What you should do → Retype all of the entries word for word.

Source data →
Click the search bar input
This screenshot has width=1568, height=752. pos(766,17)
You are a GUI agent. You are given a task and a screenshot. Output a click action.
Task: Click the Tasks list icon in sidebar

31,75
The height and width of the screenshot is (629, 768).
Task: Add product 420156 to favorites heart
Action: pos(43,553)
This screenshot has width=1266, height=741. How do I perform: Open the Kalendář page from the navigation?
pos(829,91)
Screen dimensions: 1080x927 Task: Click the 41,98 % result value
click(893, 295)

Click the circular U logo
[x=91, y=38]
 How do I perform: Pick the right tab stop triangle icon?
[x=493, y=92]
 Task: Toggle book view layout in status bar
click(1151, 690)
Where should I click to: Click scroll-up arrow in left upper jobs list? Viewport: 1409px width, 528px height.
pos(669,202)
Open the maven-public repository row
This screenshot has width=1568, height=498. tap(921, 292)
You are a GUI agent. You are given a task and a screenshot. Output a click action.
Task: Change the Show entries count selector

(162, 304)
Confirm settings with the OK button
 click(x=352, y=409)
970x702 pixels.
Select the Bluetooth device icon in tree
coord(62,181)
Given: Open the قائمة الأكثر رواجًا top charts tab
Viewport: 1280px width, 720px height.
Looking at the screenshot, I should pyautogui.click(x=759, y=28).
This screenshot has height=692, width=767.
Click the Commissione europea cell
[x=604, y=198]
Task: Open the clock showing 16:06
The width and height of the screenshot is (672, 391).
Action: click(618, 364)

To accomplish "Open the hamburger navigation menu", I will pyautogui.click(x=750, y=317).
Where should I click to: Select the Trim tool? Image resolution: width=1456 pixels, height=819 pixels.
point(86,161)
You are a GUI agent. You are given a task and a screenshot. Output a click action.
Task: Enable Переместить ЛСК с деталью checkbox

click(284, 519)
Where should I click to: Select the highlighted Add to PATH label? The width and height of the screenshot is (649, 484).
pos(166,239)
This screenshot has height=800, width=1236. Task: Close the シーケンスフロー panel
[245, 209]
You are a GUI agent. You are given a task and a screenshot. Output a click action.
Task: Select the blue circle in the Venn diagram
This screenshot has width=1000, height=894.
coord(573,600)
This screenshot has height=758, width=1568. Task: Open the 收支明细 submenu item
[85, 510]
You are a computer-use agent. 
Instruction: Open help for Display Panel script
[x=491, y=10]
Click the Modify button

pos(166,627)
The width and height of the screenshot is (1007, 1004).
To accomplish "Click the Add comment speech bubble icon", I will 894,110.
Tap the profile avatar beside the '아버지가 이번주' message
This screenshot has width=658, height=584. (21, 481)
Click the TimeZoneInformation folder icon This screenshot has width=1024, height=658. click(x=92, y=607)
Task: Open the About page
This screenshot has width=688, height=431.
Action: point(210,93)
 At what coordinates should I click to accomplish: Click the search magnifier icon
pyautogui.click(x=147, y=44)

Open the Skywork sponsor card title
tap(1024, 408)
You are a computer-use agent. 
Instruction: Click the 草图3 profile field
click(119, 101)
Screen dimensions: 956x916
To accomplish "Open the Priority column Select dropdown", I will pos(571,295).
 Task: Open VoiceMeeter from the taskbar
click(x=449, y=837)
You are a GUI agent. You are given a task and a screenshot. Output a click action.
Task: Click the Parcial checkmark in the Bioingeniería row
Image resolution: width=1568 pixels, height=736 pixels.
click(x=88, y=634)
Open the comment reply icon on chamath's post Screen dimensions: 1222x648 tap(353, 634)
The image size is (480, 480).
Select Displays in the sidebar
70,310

Reply →
Click the search bar input
This screenshot has width=1568, height=752. pos(766,17)
You are a GUI agent. You are given a task and a screenshot. Output a click action.
Task: Click the Tasks list icon in sidebar

31,75
The height and width of the screenshot is (629, 768).
Task: Add product 420156 to favorites heart
Action: pos(43,553)
This screenshot has width=1266, height=741. How do I perform: Open the Kalendář page from the navigation?
pos(829,91)
Screen dimensions: 1080x927 Task: Click the 41,98 % result value
click(893, 295)

Click the circular U logo
[x=91, y=38]
 How do I perform: Pick the right tab stop triangle icon?
[x=493, y=92]
 Task: Toggle book view layout in status bar
click(1151, 690)
Where should I click to: Click scroll-up arrow in left upper jobs list? Viewport: 1409px width, 528px height.
pos(669,202)
Open the maven-public repository row
This screenshot has width=1568, height=498. tap(921, 292)
You are a GUI agent. You are given a task and a screenshot. Output a click action.
Task: Change the Show entries count selector

(162, 304)
Confirm settings with the OK button
 click(x=352, y=409)
970x702 pixels.
Select the Bluetooth device icon in tree
coord(62,181)
Given: Open the قائمة الأكثر رواجًا top charts tab
Viewport: 1280px width, 720px height.
Looking at the screenshot, I should pyautogui.click(x=759, y=28).
This screenshot has height=692, width=767.
Click the Commissione europea cell
[x=604, y=198]
Task: Open the clock showing 16:06
The width and height of the screenshot is (672, 391).
Action: click(618, 364)

To accomplish "Open the hamburger navigation menu", I will pyautogui.click(x=750, y=317).
Where should I click to: Select the Trim tool? Image resolution: width=1456 pixels, height=819 pixels.
point(86,161)
You are a GUI agent. You are given a task and a screenshot. Output a click action.
Task: Enable Переместить ЛСК с деталью checkbox

click(284, 519)
Where should I click to: Select the highlighted Add to PATH label? The width and height of the screenshot is (649, 484).
pos(166,239)
This screenshot has height=800, width=1236. Task: Close the シーケンスフロー panel
[245, 209]
You are a GUI agent. You are given a task and a screenshot. Output a click action.
Task: Select the blue circle in the Venn diagram
This screenshot has width=1000, height=894.
coord(573,600)
This screenshot has height=758, width=1568. Task: Open the 收支明细 submenu item
[85, 510]
You are a computer-use agent. 
Instruction: Open help for Display Panel script
[x=491, y=10]
Click the Modify button

pos(166,627)
The width and height of the screenshot is (1007, 1004).
To accomplish "Click the Add comment speech bubble icon", I will 894,110.
Tap the profile avatar beside the '아버지가 이번주' message
This screenshot has width=658, height=584. (21, 481)
Click the TimeZoneInformation folder icon This screenshot has width=1024, height=658. click(x=92, y=607)
Task: Open the About page
This screenshot has width=688, height=431.
Action: point(210,93)
 At what coordinates should I click to accomplish: Click the search magnifier icon
pyautogui.click(x=147, y=44)

Open the Skywork sponsor card title
tap(1024, 408)
You are a computer-use agent. 
Instruction: Click the 草图3 profile field
click(119, 101)
Screen dimensions: 956x916
To accomplish "Open the Priority column Select dropdown", I will pos(571,295).
 Task: Open VoiceMeeter from the taskbar
click(x=449, y=837)
You are a GUI agent. You are given a task and a screenshot. Output a click action.
Task: Click the Parcial checkmark in the Bioingeniería row
Image resolution: width=1568 pixels, height=736 pixels.
click(x=88, y=634)
Open the comment reply icon on chamath's post Screen dimensions: 1222x648 tap(353, 634)
The image size is (480, 480).
Select Displays in the sidebar
70,310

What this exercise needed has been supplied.